• **Written task**
In the records below, change "Contact" to "Email" in the lines from the one with "You are a GUI" to the one with "This screenshot has", and give back only those lines with nothing else altered.

• **Material provided**
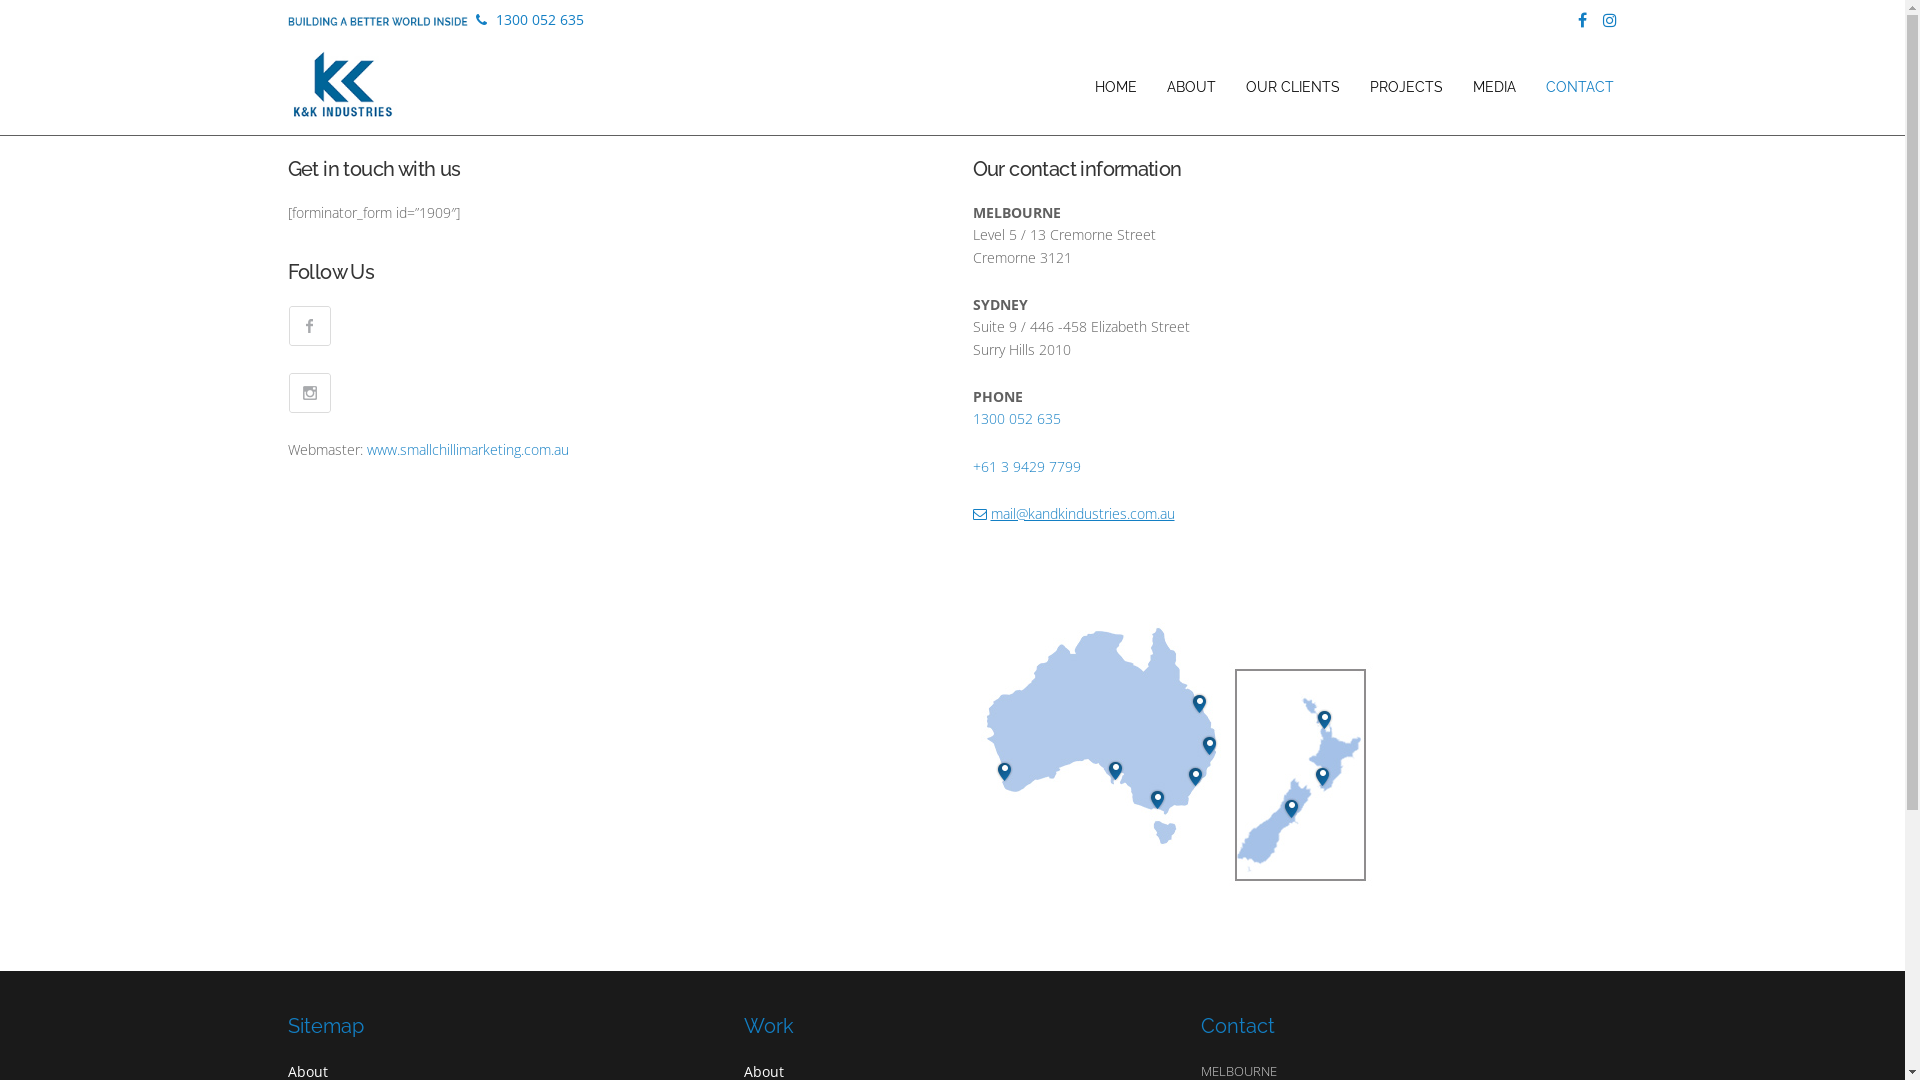 The height and width of the screenshot is (1080, 1920). Describe the element at coordinates (1026, 467) in the screenshot. I see `+61 3 9429 7799` at that location.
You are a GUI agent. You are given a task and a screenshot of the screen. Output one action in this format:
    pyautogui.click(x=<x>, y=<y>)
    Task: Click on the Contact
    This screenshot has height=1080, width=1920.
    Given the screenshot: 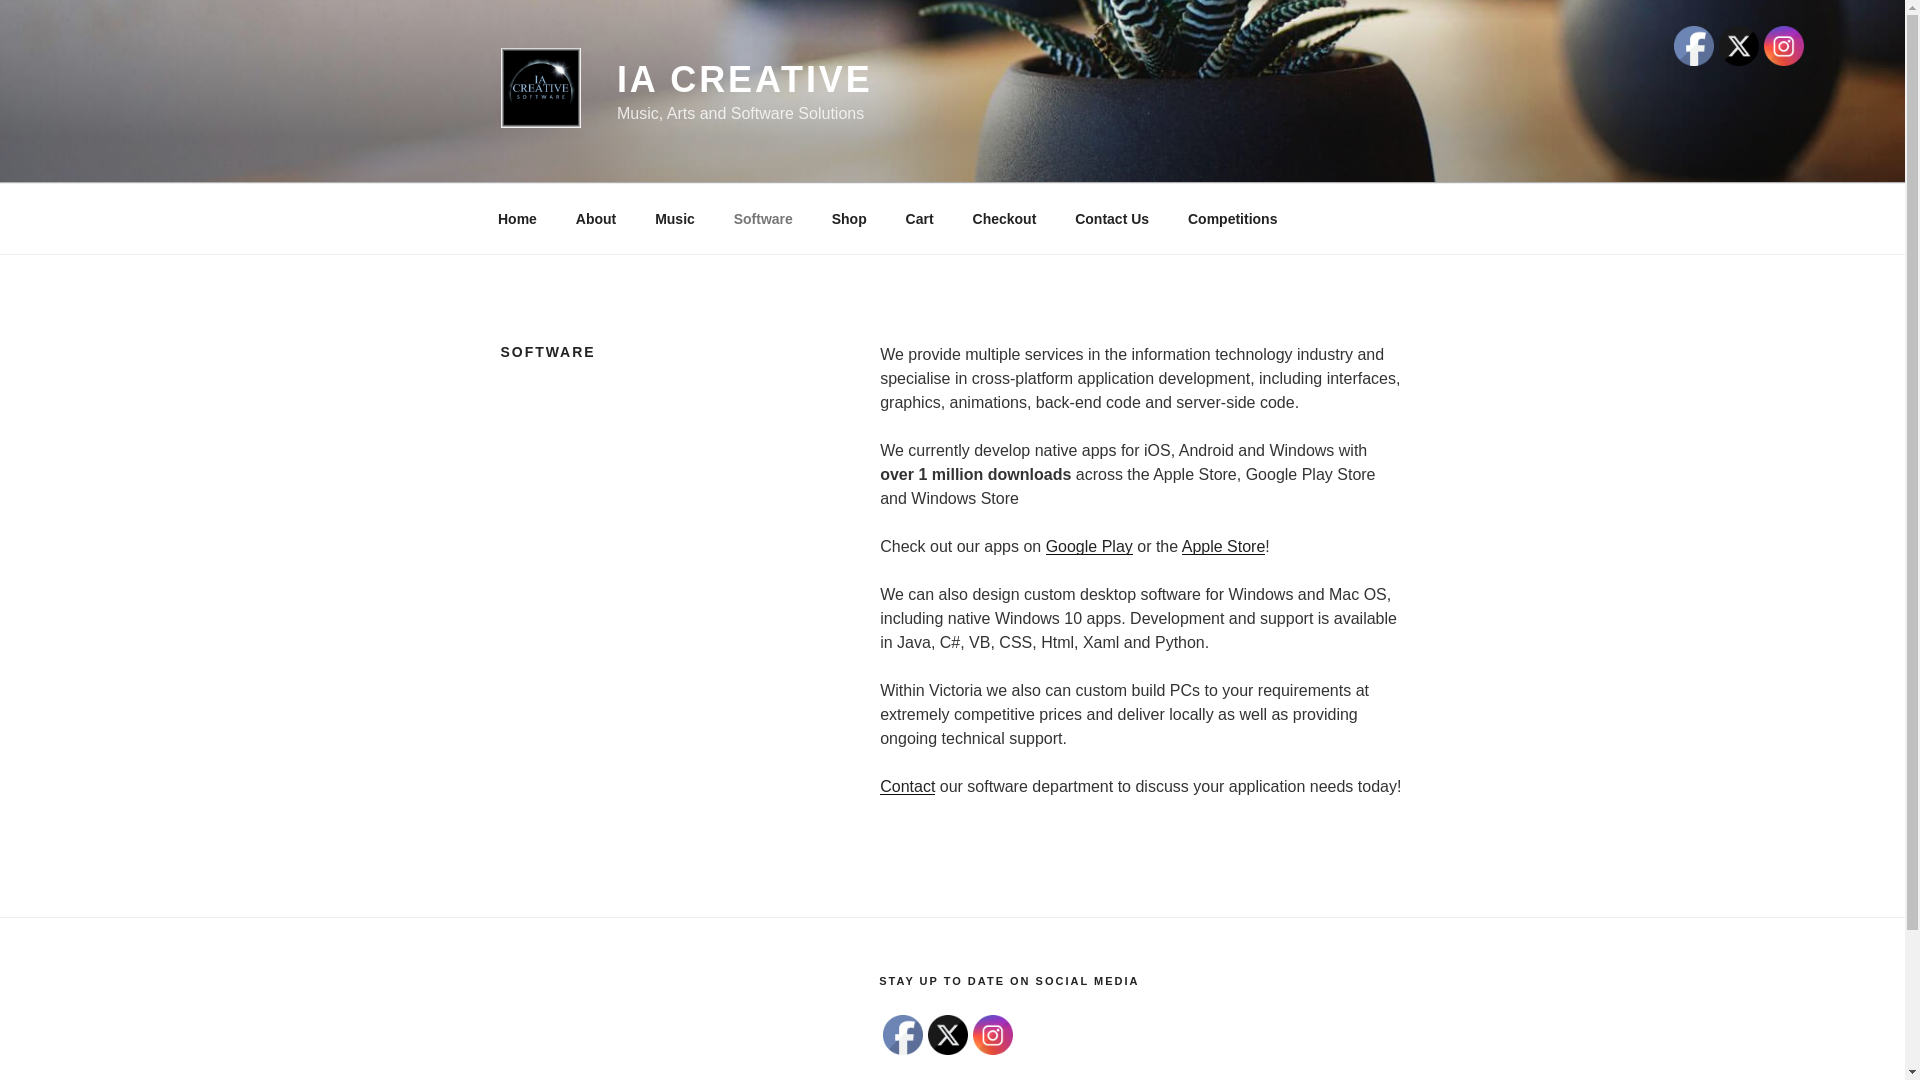 What is the action you would take?
    pyautogui.click(x=908, y=786)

• **Expected output**
You are a GUI agent. You are given a task and a screenshot of the screen. Output one action in this format:
    pyautogui.click(x=<x>, y=<y>)
    Task: Click on the Email
    This screenshot has height=1080, width=1920.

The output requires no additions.